Economic hardship deferment (up to three years) if you are receiving a means-tested benefit, like welfare, work full-time but have earnings that are below 150% of the poverty guideline for your family size and state of residence; or are serving in the Peace Corps.
Graduate fellowship deferment if you are enrolled in an approved graduate fellowship program.
In-school deferment if you’re enrolled at least half-time at an eligible college or career school.
Military service and post-active duty student deferment if you are on active duty military service or have completed qualifying active duty service.
Parent PLUS borrower deferment for parents who received a Direct PLUS Loan to pay for their child’s education, and the student is enrolled at least half-time at an eligible college or career school.

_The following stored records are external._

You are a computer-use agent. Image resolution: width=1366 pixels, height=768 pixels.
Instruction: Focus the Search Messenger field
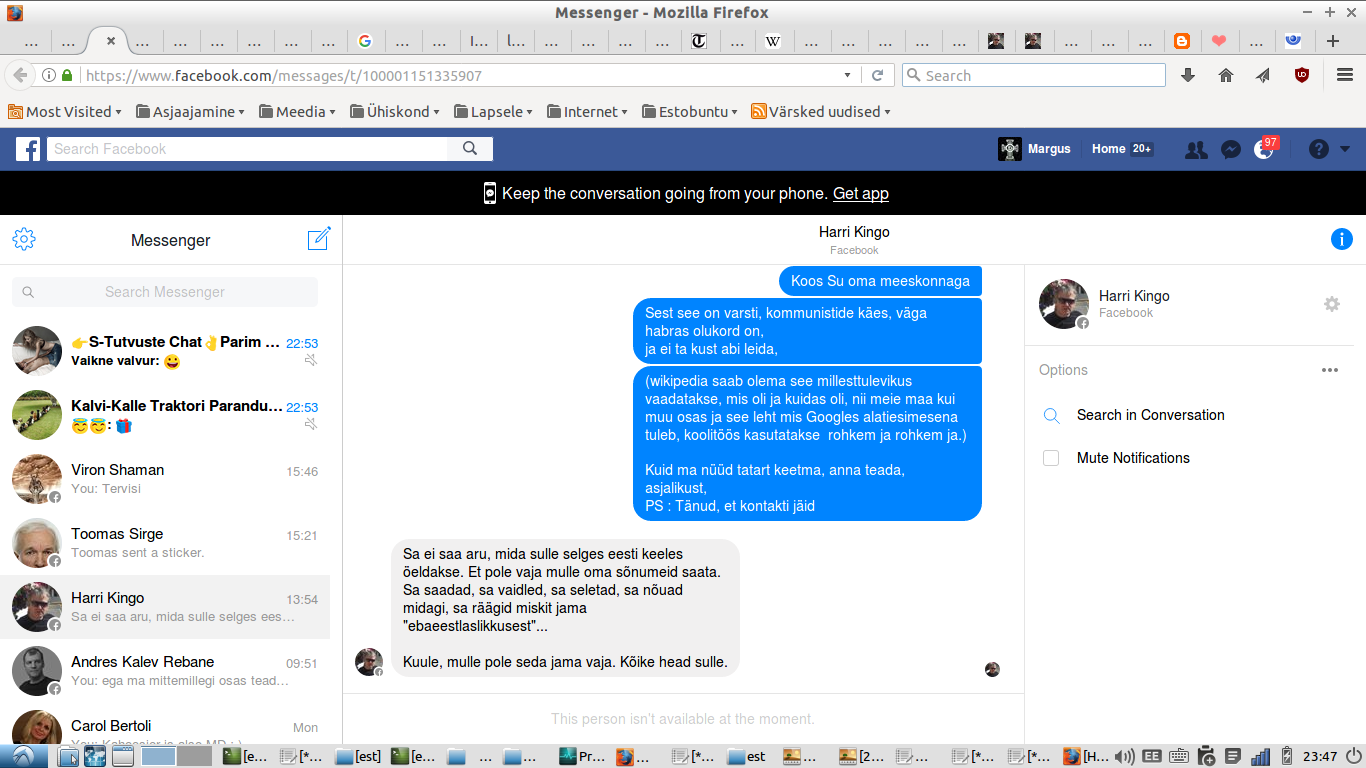[x=165, y=292]
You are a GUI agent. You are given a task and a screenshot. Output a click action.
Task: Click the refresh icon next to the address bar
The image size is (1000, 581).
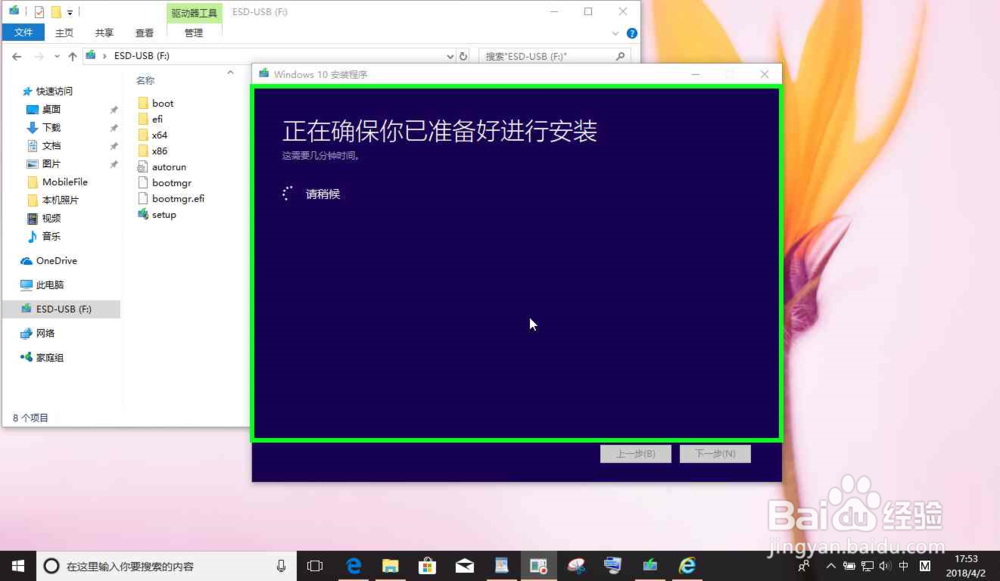463,55
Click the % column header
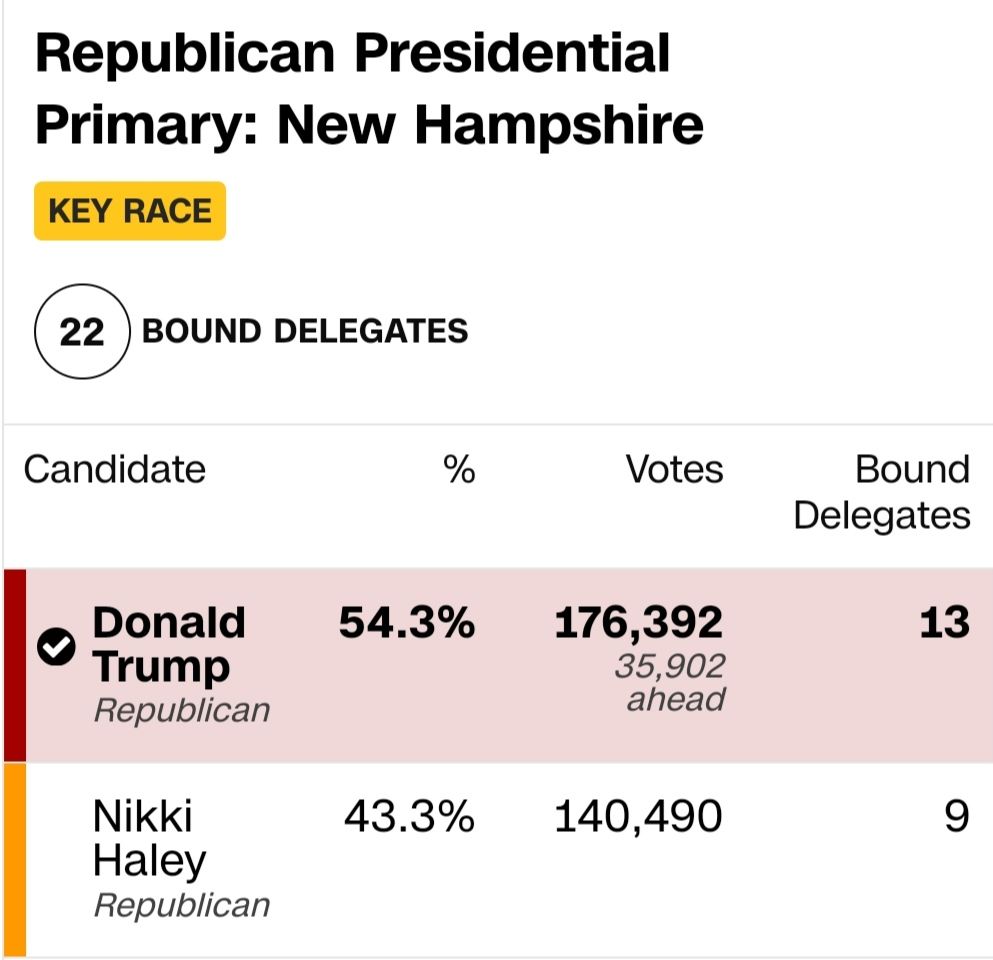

Rehabilitation Training deferment for borrowers who are enrolled in an approved rehabilitation training program.
Unemployment deferment if you receive unemployment benefits or you are actively looking for a role and cannot secure full-time employment.

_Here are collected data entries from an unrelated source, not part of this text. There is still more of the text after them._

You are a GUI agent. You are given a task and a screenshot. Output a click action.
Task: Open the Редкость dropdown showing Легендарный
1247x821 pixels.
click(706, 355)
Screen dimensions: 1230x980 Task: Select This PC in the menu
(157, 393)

Both student loan forbearance and deferment are meant to help you reach the common goal of pausing your payments until you’re in a financial position where you can comfortably afford to chip away at your student debt. "While both options can help you postpone payments, neither is a good long-term solution," says Tony Aguilar, CEO and founder of Chipper, a student loan repayment app. "If you don’t expect your financial situation to improve, consider enrolling in an income-driven repayment plan (IDR) instead of pausing repayment."

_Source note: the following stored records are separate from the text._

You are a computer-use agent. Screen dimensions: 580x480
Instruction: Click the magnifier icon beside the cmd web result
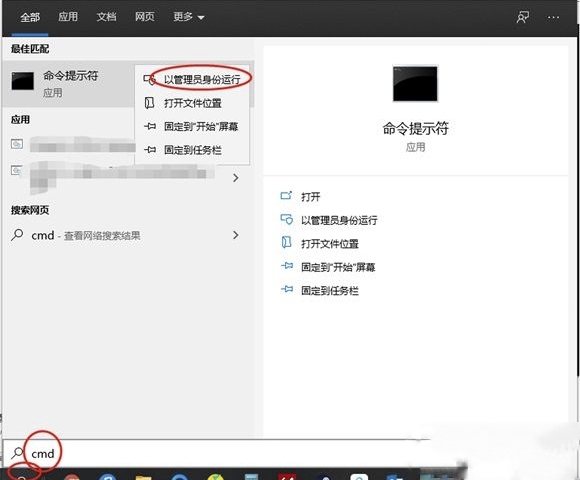point(17,235)
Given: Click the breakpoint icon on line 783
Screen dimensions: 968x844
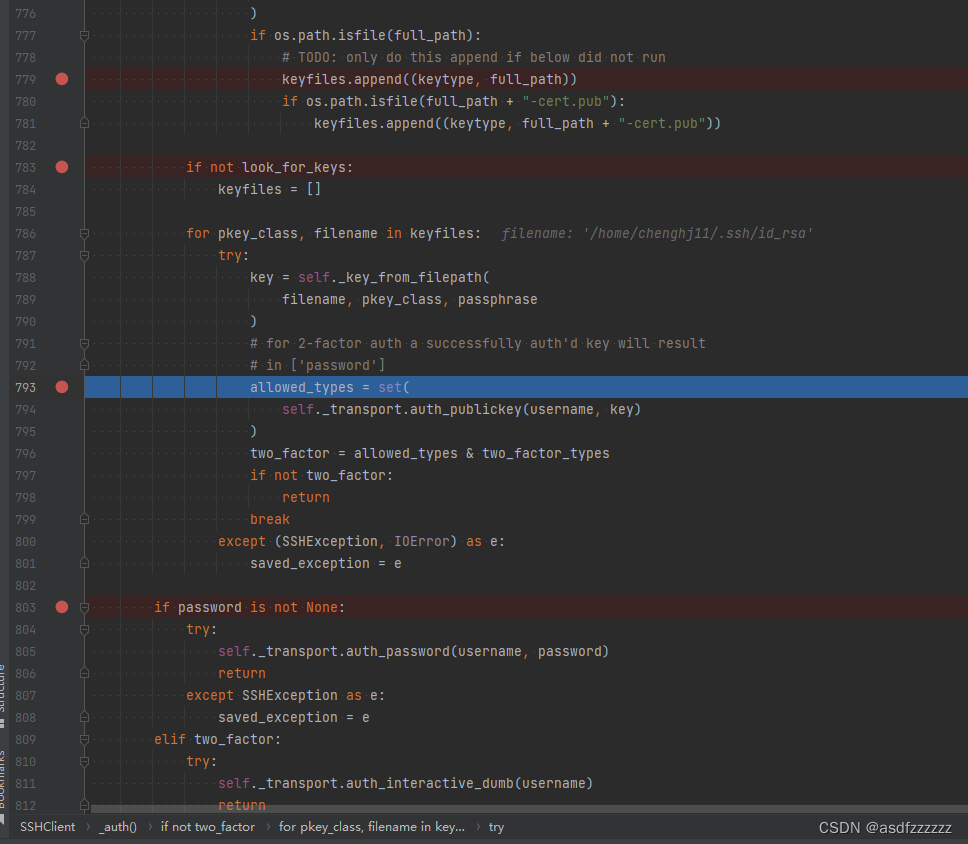Looking at the screenshot, I should coord(61,167).
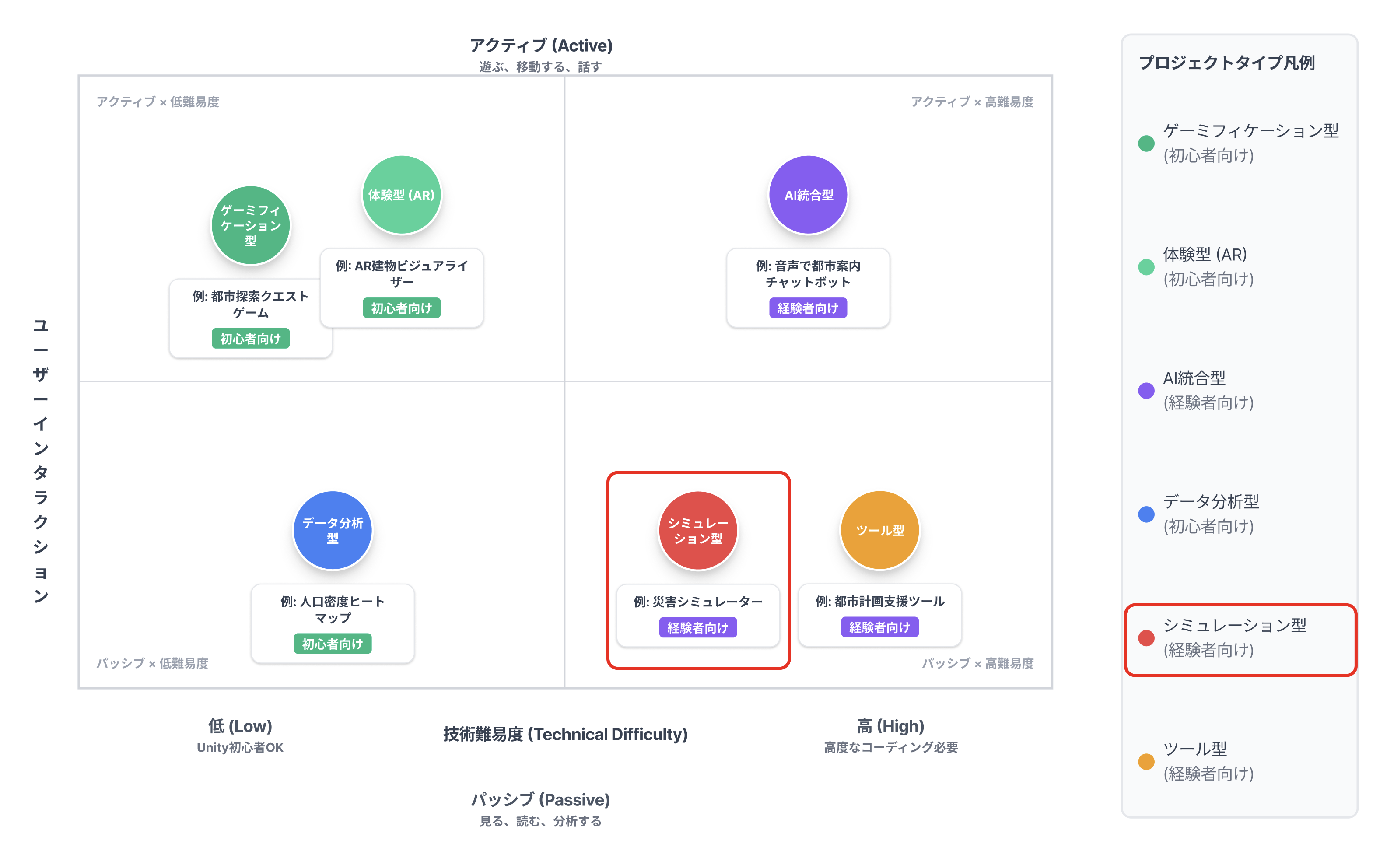Click the ツール型 legend entry text
This screenshot has width=1380, height=868.
[1208, 761]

Where deferment or forbearance pauses your payments completely, income-driven plans set monthly payments based on your earnings. In some cases, if a borrower is unemployed or earns a lower income, payments can be as little as $0. "While paying less can also cause interest to grow, IDR has the added benefit of forgiveness after 20 or 25 years of repayment," says Aguilar.
If you do find yourself in a challenging position and even the most affordable repayment plan isn't an option, choosing between deferment and forbearance will ultimately depend on a few different factors:
The type of student loan(s) you have: Private lenders may or may not offer deferment or forbearance options, and the rules and eligibility requirements could look drastically different from federal loans if they do. If you have a mix of private and federal loans, you’ll want to contact your private lender to learn more about what your options are.
Length of the pause: Deferment usually lasts longer than forbearance. Some types of deferment can last up to three years, while other types of deferment will continue as long as you meet the eligibility requirements. Most types of forbearance periods last 12 months and then require you to re-apply and re-submit documentation to prove that you still qualify.
Interest accrual: Depending on the type of loan you have, you may or may not be responsible for paying interest on your loans while your loan is in forbearance or deferment. Figuring out which kinds of loans you currently have and if you are in a position to continue making interest payments or not might help you decide if forbearance or deferment is worth it and how it’ll impact your monthly budget.
Eligibility requirements: Both forbearance and deferment have their own set of eligibility requirements, sometimes tied to a specific event like the start of active duty service or losing your full-time job. Although, this isn’t always the case. Consider your own unique set of financial circumstances to determine which kind of pause you may be eligible for and for how long.
If you’re struggling to make payments on your student loans, consider all of your options before resorting to freezing your payments altogether and potentially extending the amount of time it will take you to reach a zero balance. Contact your loan servicer to discuss all of the repayment plans and forgiveness options available to you to determine the right course of action.